Started for me & went elsewhere.

Well hello.

Once again its been ages since I've written, and once again, oh my, how things have changed!

It has 10 months since I've posted last. My how time flies! It is also nearing the 11 month mark for Chev & I. And what I wrote almost a year ago still stands true to this day. I am the happiest woman because when Chev puts his arm around me, I feel. Those words ring true to this very moment in time.

I admire him, and cherish him and adore him.

But now, for whats new?

I've changed jobs, I've gone from managing a gas station/liquor store to being an assistant manager at a Seven Eleven. But hey, its same pay, PLUS benefits at the new job.

Once again I've faced adversity over my age and all the ensuing drama, but that happens, and as with every problem, it has its solutions. I've learned over the many moons just to take things day by day.

- - -

I've started tattooing. Not for everyone and their dogs, but for me. I wanted to do it for me, so I am. I have a great love & respect for the industry & culture of tattoos and artwork. I have a great respect for the artists out there. But As I said, I'm doing this for me.

I got my gear & my inks & all my other instruments for myself, so I can put my own artwork on myself.

I do not apologize if that makes me a "scratcher".

I have been offered a sort of apprenticeship, go in learn about techniques etc etc. & I do go and do that when I'm not working 5-6 days a week or taking care of my family. Its not that I'm not serious or lacking respect or any other such things for the industry & culture, its just that I do have bills that need to be paid & a family to worry about.

A few family members & friends have approached me for tattoos, & the first thing I do is explain to them that I am NOT a professional tattoo artist & their artwork may not turn out completely the way they want it, once they fully understand that risk, should they choose to continue, then we talk about art-work. what they want, what I can and can't do (yet), comfort zones, placement, etc. If I feel that I can not meet their needs, there are professional artists that I direct them to. I have no problem saying "no, you should go see ______"

Like I said, the only reason I got my things were for me, its just happened to go else where.

And for all you nay-sayers out there. Everyone starts some where, you ass-hat.

I'm sure that when you first started out, when the itch first kicked in, when you realized your dream & what you wanted, it started out on yourself and friends and family as well.

Not for all, but for a majority of you it did. So suck it up bastards, because I'm not sorry & I'm not going away.

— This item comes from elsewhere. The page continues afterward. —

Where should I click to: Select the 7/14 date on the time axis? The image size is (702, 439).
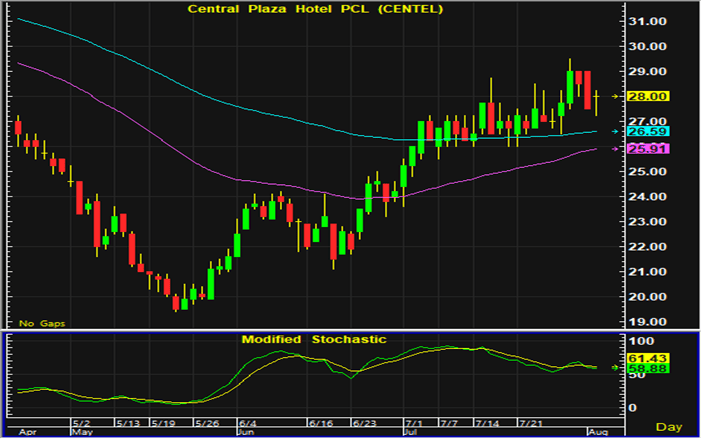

If I want to put my artwork on myself, then that is my personal business, and like I said, if someone close to me comes to me and expresses interest in my work, then so be it, but if I feel that I can't meet their needs, I send them else where.

Fuck off if you've got something negative to say, you haven't seen my artwork, you haven't see my tattoos, I'm not on here bragging I'm just saying I'm sick of all the negativity & all the backwards elitist-ism going on.

Don't bother to post nasty things in reply, I wont respond to them, I have better things to do than argue online with people.

- - -

Anyways, I'll try to post more frequently...

I should post more frequently, but my time is rather full up these days.

Well, catch ya on the next go round!